- **PASSAGE SHOWN**:

++++++++++++++++++++

SI:  [laughter] Was he drunk?

JL:  No.

SI:  Just fooling around.

JL:  Smart ass, trying to show off, I guess, in front of us land-lovers.  That was probably his first trip. 

SI:  I know there was a training area on Oahu.  Was that where you were sent?

JL:  No.  Oahu is one of the main islands.  That's where Honolulu is.  We went into the big island, big island of Hawaii.  Our training camp there was named after one of the operations in the Pacific, Tarawa ("TARA-wa") or Tarawa depending on how you want to pronounce it, yes.  That's where we went, but that, again, is an interesting thing.  We arrived.  First of all, the scenery, when we pulled into Hilo Harbor--that's a little town at the southern end of the big island of Hawaii--we pulled into Hilo and, off a distance, you could see the sun beating down, you could see little green patches of farmland, the little houses with red, silver and green roofs.  It was absolutely gorgeous.  So, that was that.  That was gorgeous.  They take us ashore and we're sitting around alongside the road, sitting on our helmets, on our packs, the same way you [always did]--you're into bored mode.  You're waiting for the next mode of transportation.  The camp was, like, sixty-five miles away, up between the two volcanos, Mauna Loa and Mauna Kea.  We were up almost between them.  We were up so high that, while we were training, periodically, a cloud would come down the company street and obliterate the whole damn thing.  You had to sit down on the side and wait for the cloud to go by before you could resume your activity, because it was, like, in a heavy fog, one of those things.  The interesting [thing] I wanted to mention to you was the way we got up there.  The people that were in motor transport went in their trucks and their jeeps and all that sort of stuff.  We were foot-bound.  So, we had to go by some other method.  So, they said we're going to go by train.  So, I hadn't been on a train since I went to Parris Island.  No, that's a lie.  When I went from Omaha, I was on the train, but, anyway, we get down to the railhead to get on these trains.  Basically, there's no trains there, but, when you're there for a while, you start studying it a little bit, you say, "By God, there are trains here."  They're flatcars--no sides, no railings of any sort--and they pile us on these things and they line us up down the center of the car, front to back on the cars and two rows.  Then, you get back-to-back, and then, you squat down, pack-to-pack, and you pull your knees up under you, under your chin, and your feet are about eighteen inches from the edge of the flatcar.

++++++++++++++++++++

- **REQUIRED ACTIONS**:
A: Answer these questions about the interview, giving each answer on its own line marked the same way:
(i) What was the training camp on the big island of Hawaii named after?
(ii) How far away was the camp, and between which two volcanos did it sit?
(iii) What kind of railroad cars carried the foot-bound troops to the camp?
B: For each statement, say yes or no depending on whether the interview agrees with it, and quote the words that decide it.
(i) The speaker was sent to a training area on Oahu.
(ii) Hilo is a town at the southern end of the big island of Hawaii.
(iii) The troops in motor transport rode the trains up to the camp.
C: Carry on the interview about training in Hawaii, starting after the sentence about feet resting near the edge of the flatcar.

- **INFORMATION SUPPLIED**:

++++++++++++++++++++

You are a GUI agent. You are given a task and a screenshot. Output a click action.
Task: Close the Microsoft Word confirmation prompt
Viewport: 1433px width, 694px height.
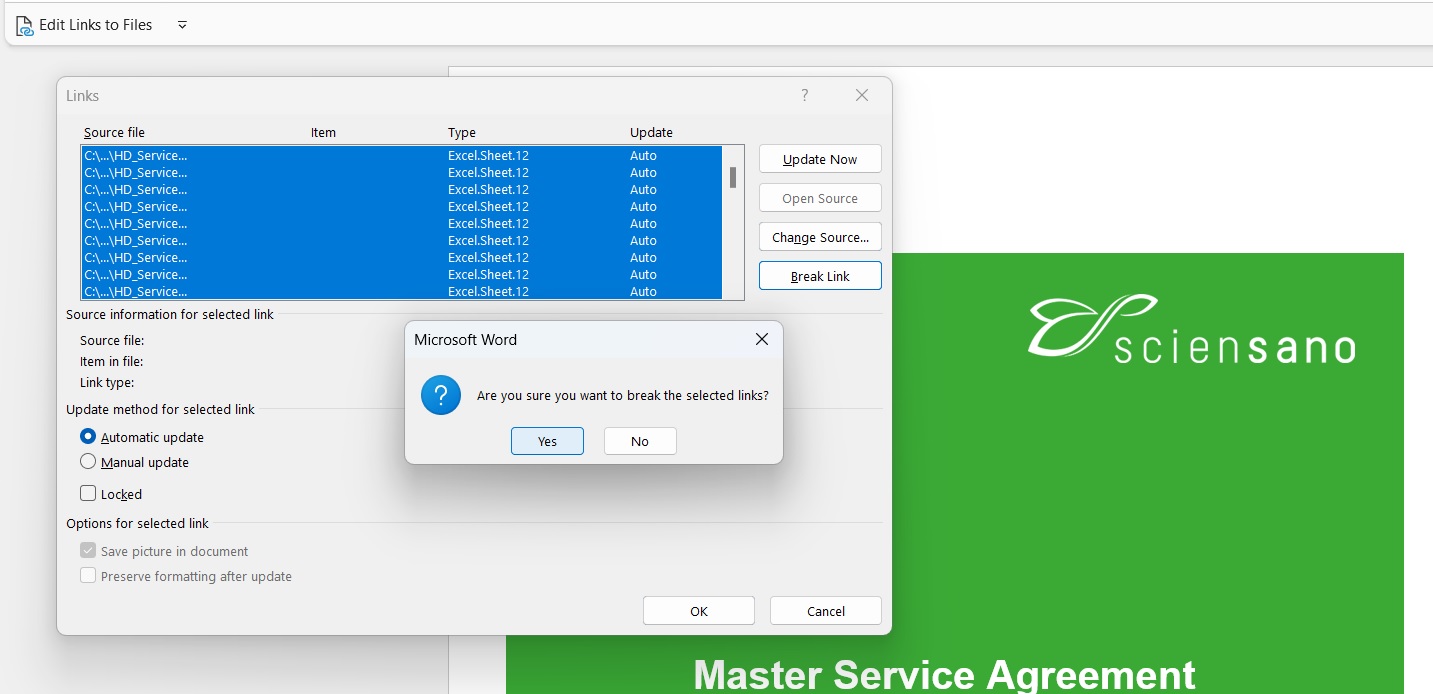(761, 340)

++++++++++++++++++++

- **WRITTEN RESPONSES**:
A:
(i) One of the operations in the Pacific, Tarawa.
(ii) About sixty-five miles away, between Mauna Loa and Mauna Kea.
(iii) Flatcars with no sides and no railings of any sort.

B:
(i) No: "We went into the big island, big island of Hawaii."
(ii) Yes: "that's a little town at the southern end of the big island of Hawaii"
(iii) No: "The people that were in motor transport went in their trucks and their jeeps and all that sort of stuff."

C:
SI:  Maybe a foot-and-a-half.

JL:  About that, yes.  So, then, we start, not too bad.  People are throwing fruit--typical Hawaiian thing.  "Oh, this is great.  We're going."  So, we start picking up a little bit of speed.  We started going up the hill and we lose the fruit on the side.  Now, we're moving along.  All of a sudden, we go into a tunnel that's cut into the side of the mountain, okay, fine.  Now, we're getting cinders on us.  We're getting ash, regular smoke.  The things are rattling back and forth.  This is a narrow-gauge railroad.  So, we've got all these adverse things happening.  All of a sudden, we shoot out--we're on a trestle.  From, like I described before, where you're sitting, you can't see anything past the edge of that car.  You couldn't see the trestle we're on, you couldn't see anything.  All that foundation was below your line of sight.  So, you see these mountains off in the distance and nothing but space in-between.  Now, these guys on the other side are starting to push.  They want to get away from what they see and they're pushing us closer to what we don't want to see.  [laughter] So, "Stop the goddamn pushing," and we finally got it under control and nobody pushed anymore.  We did that, like, three times, into the different tunnels and out.  Every time we came out on the trestle, we were higher than we were the last time and, finally, the last one that we came out on was a curve.  We get out on that damn thing and we're going up in a curve and the train stalls.  Now, we're sitting up there in the middle of nowhere--like I said, you can't see over the edge.  You'd think if you step off of that car, you're a goner.  There's nothing in the world going to save you.  You're dead ass.  So, they backed the thing up several times, would bang into the couplings the way that trains do, and then, bang into the couplings forward.  Then, finally, we made it up there and we spent some happy months up there at Camp Tarawa, but getting there was a hair-raiser, let me tell you.  In fact, I called my friend.  I was going to give a talk on that, but I said, "I'd better check my facts."  So, I called this fellow.  He was in Lancaster.  He was one of the guys that was in my tent.  I said, "Mort," I said, "do you remember the train ride from Hilo to Camp Tarawa?" and there was a long pause.  He says, "Jesus Christ," he said, "do I remember the train ride?"  [laughter] He said, "I thought I was going to die.  It was like a flying carpet."

SI:  Once you got to Camp Tarawa, what did your training there consist of?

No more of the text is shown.